■ 읽을 글 ■
>>>>>

위 함수에서 categorical crossentropy loss를 계산해주는 tf.keras.losses.categorical_crossentropy가 사용되었다.
안에 인자 중에서 from_logits는 모델의 출력값이 문제에 맞게 normalize 되었느냐의 여부이다. 더 자세한 내용은 여기를 참고하면 쉽게 이해할 수 있다.

이를 감싸고 있는 tf.reduce_mean 함수는 기본적으로 샘플의 총합을 구해준다.

텐서플로우 홈페이지에서 더 자세한 내용을 확인할 수 있다.

여기서 왜 labels와 logits에 transpose를 해줘야 하는지 이해가 가지 않는다.

Train Model

이제 모델을 훈련시켜주자.
Model함수를 만들어준다.

def model(X_train, Y_train, X_test, Y_test, learning_rate = 0.0001, num_epochs = 1500, minibatch_size = 32, print_cost = True):
    
    costs = []                                        # To keep track of the cost
    train_acc = []
    test_acc = []
    
    parameters = initialize_parameters()

<<<<<

■ 원본 자료 ■

>>>>>

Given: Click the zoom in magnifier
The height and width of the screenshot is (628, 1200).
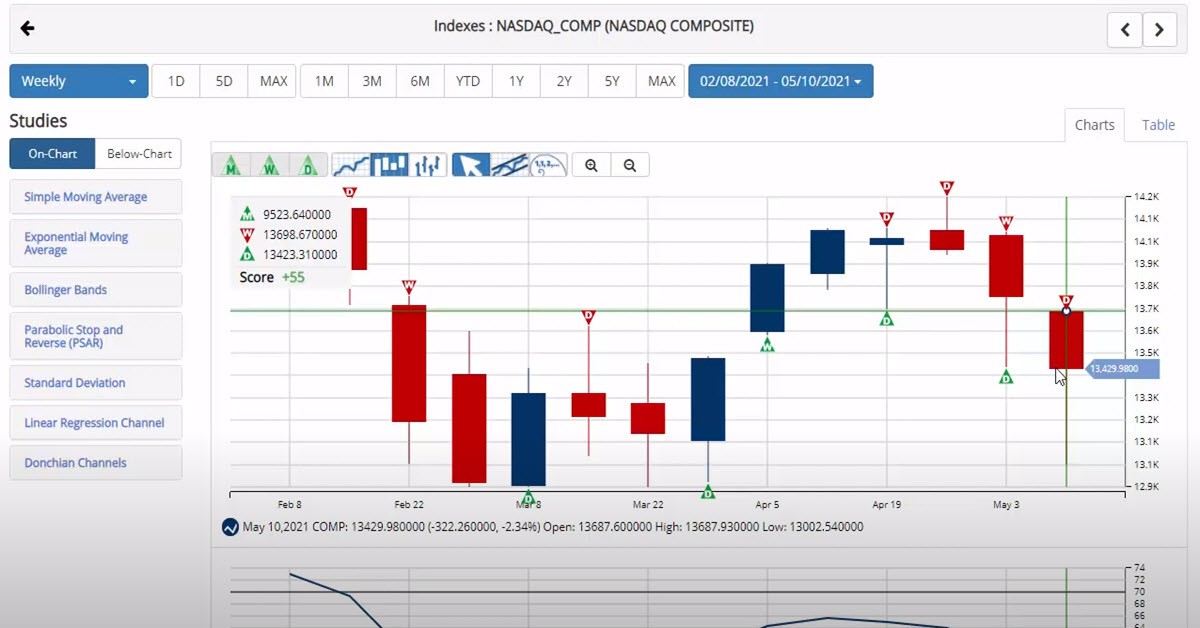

<<<<<

■ 작성 지시 A ■
읽을 글의 내용을 두 문장으로 간추려 쓰세요.
■ 작성 지시 B ■
읽을 글에서 "위 함수에서 categorical"라는 말이 든 곳부터 시작해 "Model함수를 만들어준다."라는 말 다음에서 끝나도록 옮겨 적으세요. 이때 "모델"라는 말은 "네트워크"라는 말로 바꿔 넣으세요.
자료는 위의 글과 상관없는 따로 떨어진 내용입니다.

■ 예상 결과 A ■
categorical crossentropy loss를 계산하는 데 tf.keras.losses.categorical_crossentropy가 쓰였고, 그 인자인 from_logits는 모델의 출력값이 문제에 맞게 normalize되었는지를 뜻한다. 이어서 모델을 훈련시키기 위해 Model 함수를 만든다.

■ 예상 결과 B ■
위 함수에서 categorical crossentropy loss를 계산해주는 tf.keras.losses.categorical_crossentropy가 사용되었다.
안에 인자 중에서 from_logits는 네트워크의 출력값이 문제에 맞게 normalize 되었느냐의 여부이다. 더 자세한 내용은 여기를 참고하면 쉽게 이해할 수 있다.

이를 감싸고 있는 tf.reduce_mean 함수는 기본적으로 샘플의 총합을 구해준다.

텐서플로우 홈페이지에서 더 자세한 내용을 확인할 수 있다.

여기서 왜 labels와 logits에 transpose를 해줘야 하는지 이해가 가지 않는다.

Train Model

이제 네트워크을 훈련시켜주자.
Model함수를 만들어준다.